Professor of Neurology, Harvard Medical School; Senior Neurologist; Beth Israel Deaconess Medical Center, Boston, Massachusetts

I was born in Baltimore, Maryland December 31, 1936. After graduating from the A course at Baltimore City College High School, I attended Williams College in Williamstown Massachusetts, was elected as a college junior to Phi Beta Kappa and graduated cum laude  in 1958.  Although I was a pre-med student I majored in history and was the recipient of the Williams College history prize. I attended the University of Maryland  Medical School and graduated in 1962 summa cum laude  and was the valedictorian of my medical school class.                                        

I was an intern and junior resident in Medicine at the Boston City Hospital from 1962 to 1964 . During this time, I decided to become a Neurologist. I had been stimulated by neuroanatomy professors  (Drs Nauta and  Kuypers)  in medical school, but it was contact with Dr Derek Denny-Brown the chief of Neurology at Harvard and the Boston City Hospital Harvard Neurological Unit that cemented my choice to become a Neurologist. At that time there weren’t many Neurologists and advisers told me that surely I would also have to practice Psychiatry to earn a living.                         

During 1962-4, I  served in the US Army as an internist but worked in the neurology clinic. I  returned to Boston and did my Neurology residency from 1966 to 1969 on the Harvard Neurological Unit at the Boston City Hospital under Dr Denny-Brown. My background in internal medicine and Neurology and the complexities of cerebrovascular disease led me to decide that stroke was to be my major life’s work. During the 1969-1970 year I was a Cerebrovascular Disease Fellow at the Massachusetts General Hospital with Dr. C. Miller Fisher, In July 1970, I became a staff Neurologist at the Beth Israel Hospital in Boston and  Assistant Professor of Neurology at Harvard Medical School. Dr Jay P Mohr and I founded the Harvard Cooperative Stroke Registry and reported the results in 1978.                                                                         

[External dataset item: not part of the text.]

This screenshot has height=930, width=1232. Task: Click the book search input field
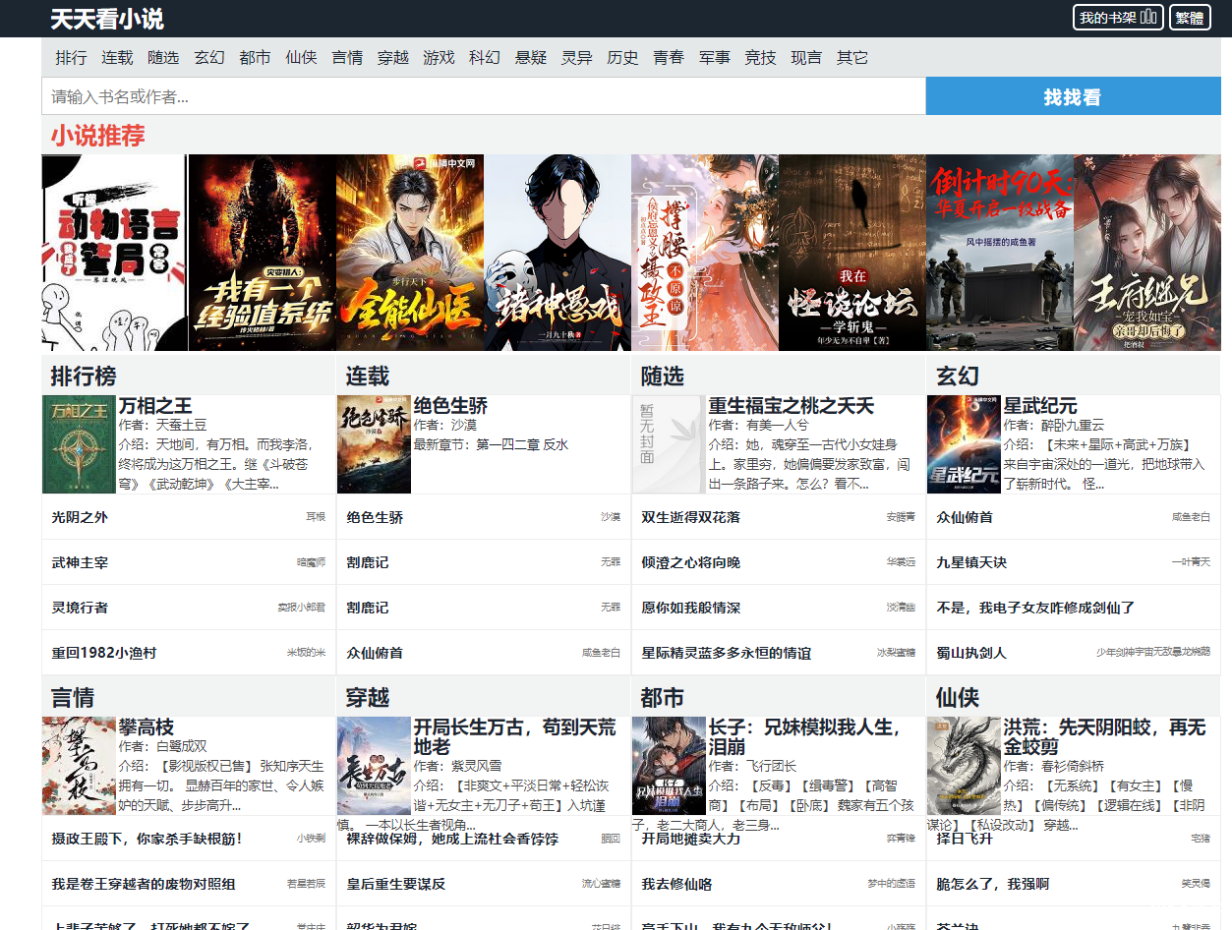[x=483, y=96]
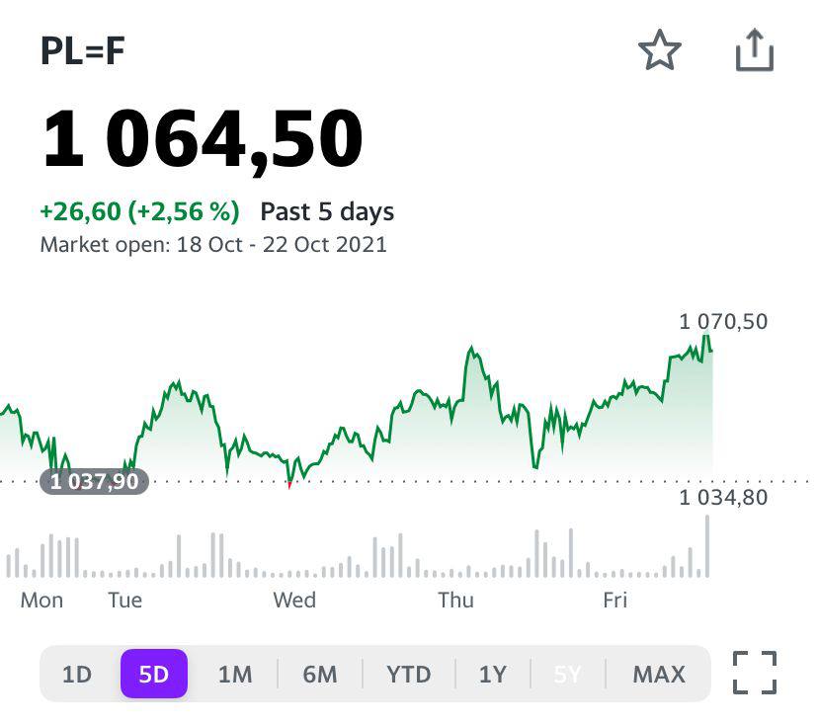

In 1978, I moved to Chicago to become Neurologist-in-chief at the Michael Reese Hospital  and Professor of Neurology at the University of Chicago. I returned to Boston in 1984 to become Neurologist-in-chief at the New England Medical Center and Professor and Chairman of the Department of Neurology and Professor of Medicine at Tufts. In 1998, I returned to the Beth Israel Deaconess Medical Center and Harvard Medical School. I am now Professor of Neurology at Harvard Medical School and Senior Neurologist at the Beth Israel Deaconess Medical Center, Boston.   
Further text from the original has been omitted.